[[ Records for processing, beginning ]]

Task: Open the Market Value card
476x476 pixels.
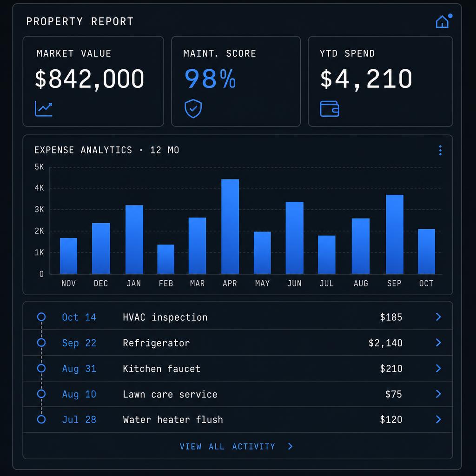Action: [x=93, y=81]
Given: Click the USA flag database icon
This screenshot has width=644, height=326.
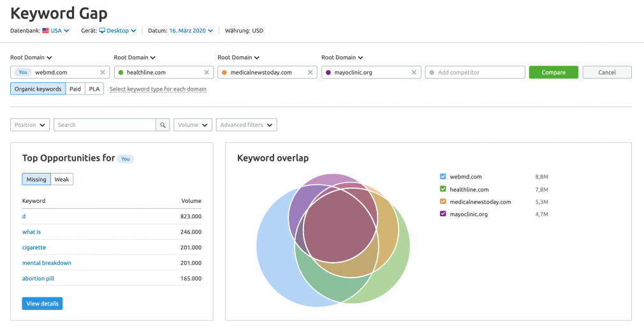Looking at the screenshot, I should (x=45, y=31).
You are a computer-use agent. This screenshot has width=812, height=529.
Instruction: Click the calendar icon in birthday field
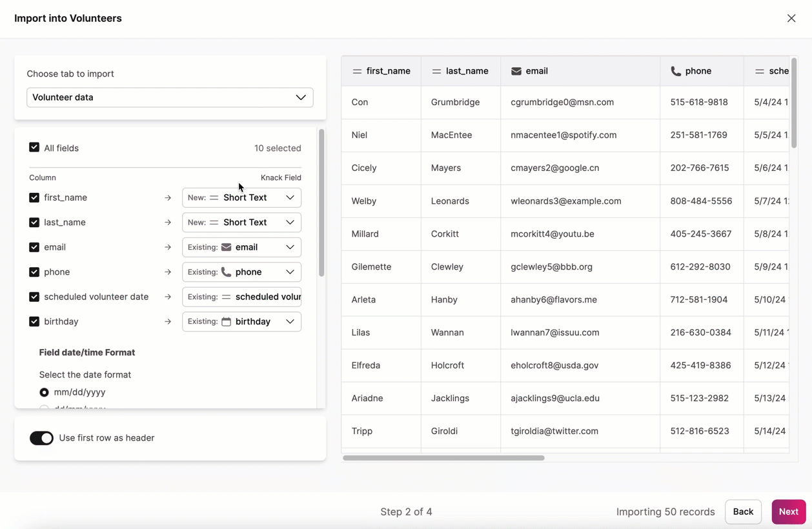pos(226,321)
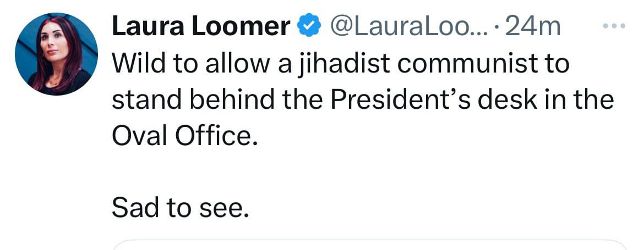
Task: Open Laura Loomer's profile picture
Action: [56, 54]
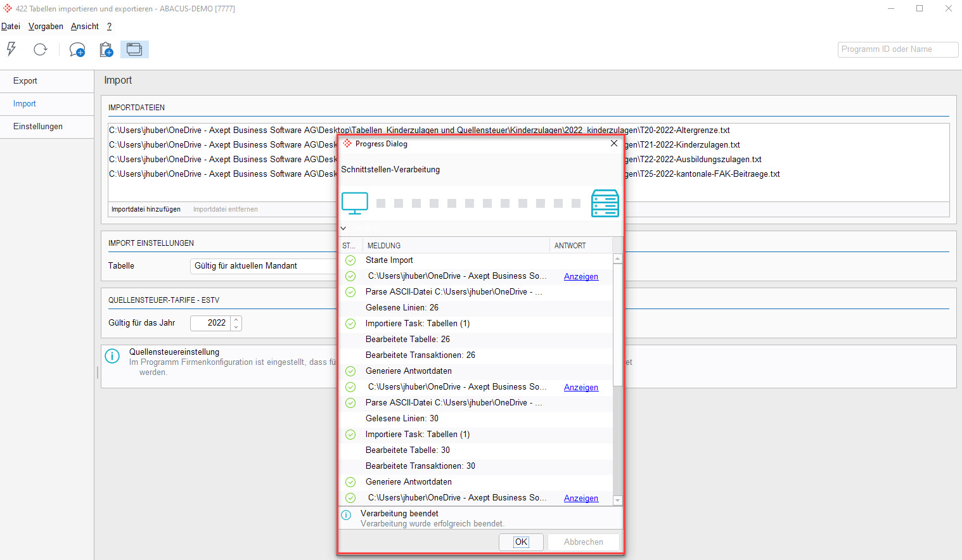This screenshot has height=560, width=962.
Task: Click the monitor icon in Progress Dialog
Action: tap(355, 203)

[[ Records for processing, end ]]

■ **Task statement**
Copy out exactly the lines above beginning with the line that contains "476x476 pixels." and finishing with the line that contains "You are a computer-use", including both; leave the pictures out.

■ **Response box**
476x476 pixels.
Action: [x=93, y=81]
Given: Click the USA flag database icon
This screenshot has width=644, height=326.
Looking at the screenshot, I should (x=45, y=31).
You are a computer-use agent. This screenshot has width=812, height=529.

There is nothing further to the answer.